The entrenched shortfall is intensifying pressure on the finance ministry to find a way to force state companies to distribute 50% of their profit under international accounting standards in dividends, without any more exceptions. The Audit Chamber, the state’s budget monitor, is arguing in favour of more flexibility and a differentiated approach. Equity investors, eager for the payouts, are watching the debate closely.
“It looks awful that in the course of the past two years, the government introduces a rule while drafting the budget and it isn’t being honoured,” Tatyana Golikova, the head of the Audit Chamber, said in an interview. “Without a new approach, the discussion won’t ever end.”

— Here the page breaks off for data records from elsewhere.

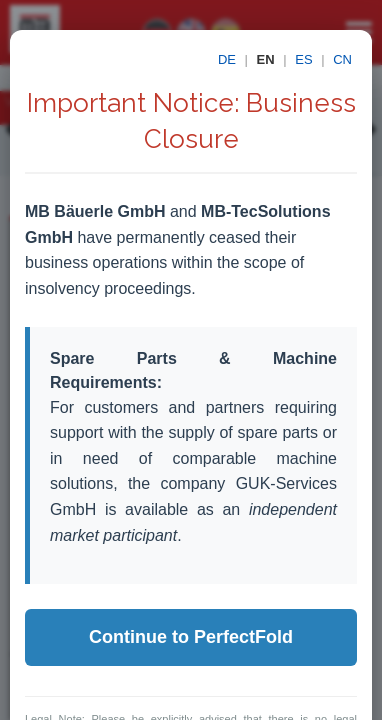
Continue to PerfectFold (191, 637)
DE (227, 59)
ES (303, 59)
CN (342, 59)
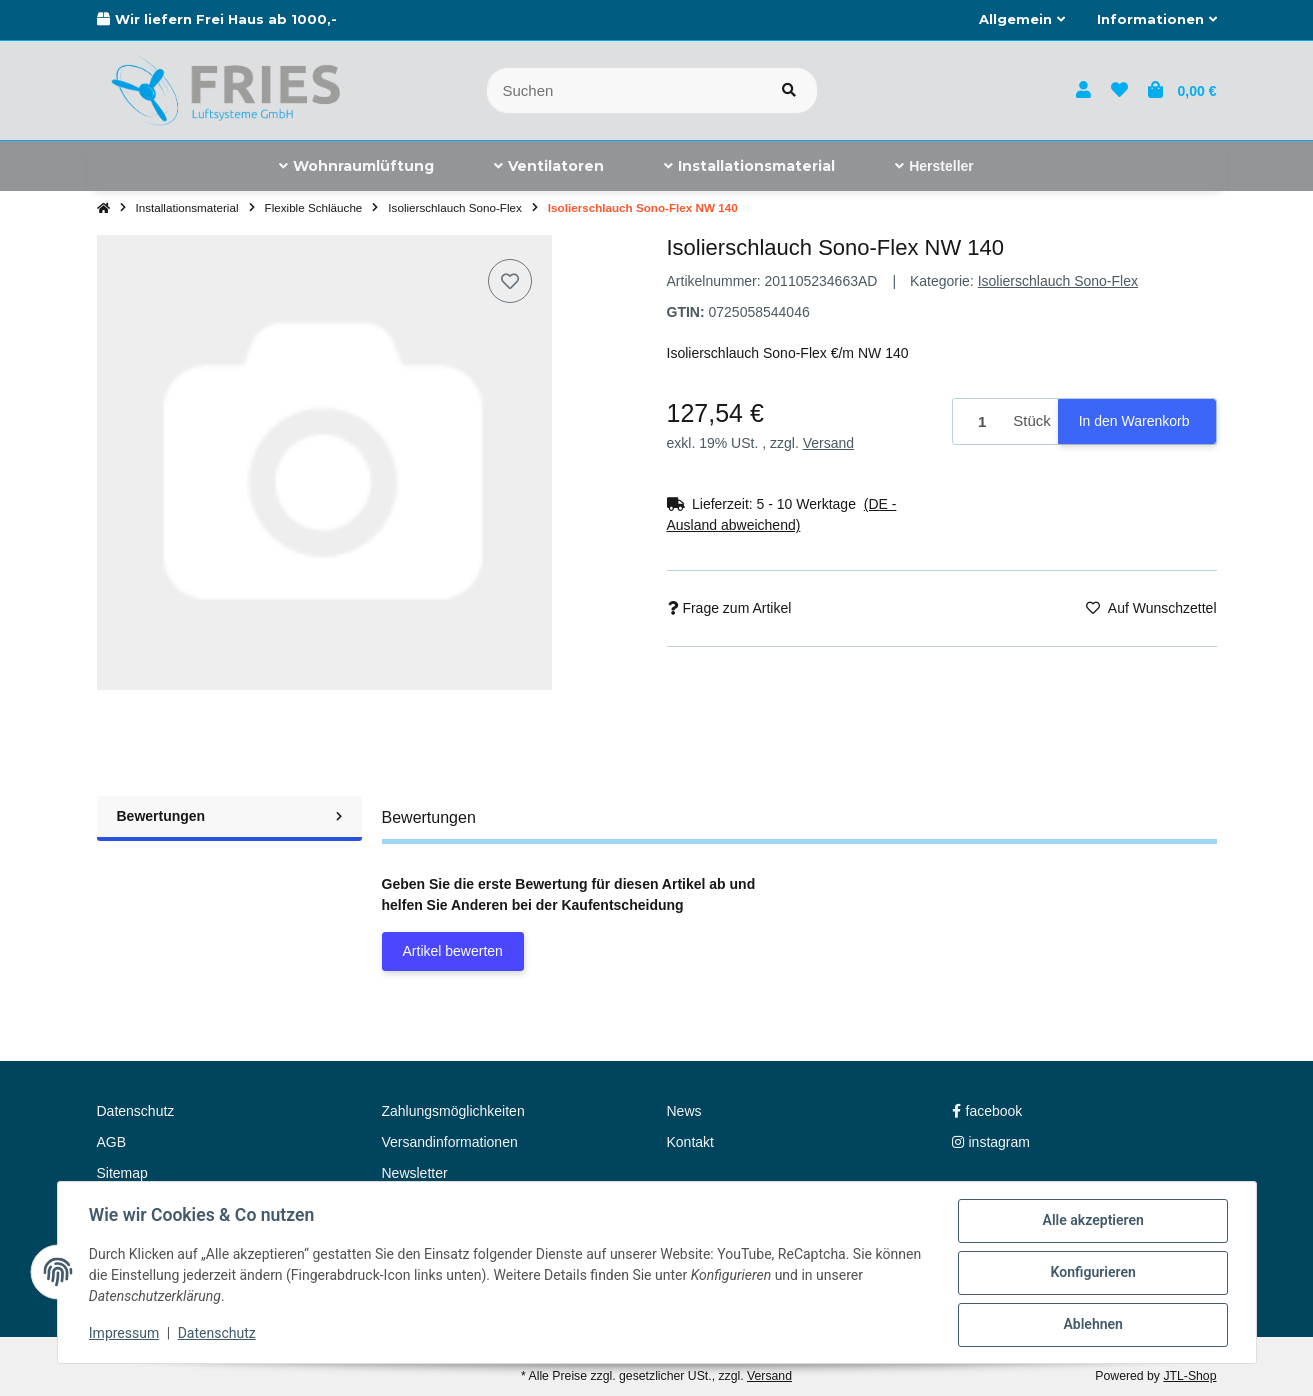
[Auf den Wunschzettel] (510, 281)
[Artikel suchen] (789, 90)
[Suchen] (624, 90)
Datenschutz (217, 1334)
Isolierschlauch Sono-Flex (1058, 281)
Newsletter (415, 1173)
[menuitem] (356, 166)
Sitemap (122, 1173)
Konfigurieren (1092, 1273)
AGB (112, 1142)
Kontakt (690, 1142)
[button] (1022, 20)
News (684, 1111)
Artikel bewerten (453, 951)
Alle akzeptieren (1092, 1221)
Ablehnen (1092, 1325)
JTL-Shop (1189, 1376)
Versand (828, 443)
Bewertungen (229, 816)
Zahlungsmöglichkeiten (453, 1111)
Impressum (125, 1334)
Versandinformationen (450, 1142)
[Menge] (980, 421)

Gazprom, Transneft and Sberbank are among companies that will pay less in dividends than anticipated this year and next as they are able to discuss the size of payouts directly with President Vladimir Putin, according to the officials. Russia’s largest lender, Sberbank, makes payments to the central bank, its controlling shareholder, and not directly into the budget.
“Although a push for a 50% payout will probably remain, the likelihood of a 50% payout by the main companies seems to have declined considerably from earlier this year,” Vladimir Osakovskiy, an economist at Bank of America Corp in Moscow, said in a report.
At the moment, the law stipulates that state companies pay at least 25% of net income as dividends, without specifying the accounting standard. The situation has changed since that rule was introduced in 2006, according to Golikova.
“A new mechanism is needed for dividend payouts – their distribution and the procedure for making decisions,” she said.
While public finances have stabilised with a rebound in oil prices, squeezing bigger dividends out of state companies remains on the agenda as the Finance Ministry looks to balance the books by 2020. It sees the budget deficit narrowing to 1.3% of gross domestic product next year, almost a full percentage point less than initially planned.
Instead of introducing a flat rate, some minimum and maximum thresholds can be set, according to Golikova. The government, represented on boards of state companies, can continue to exercise control over the effectiveness of investments, she said.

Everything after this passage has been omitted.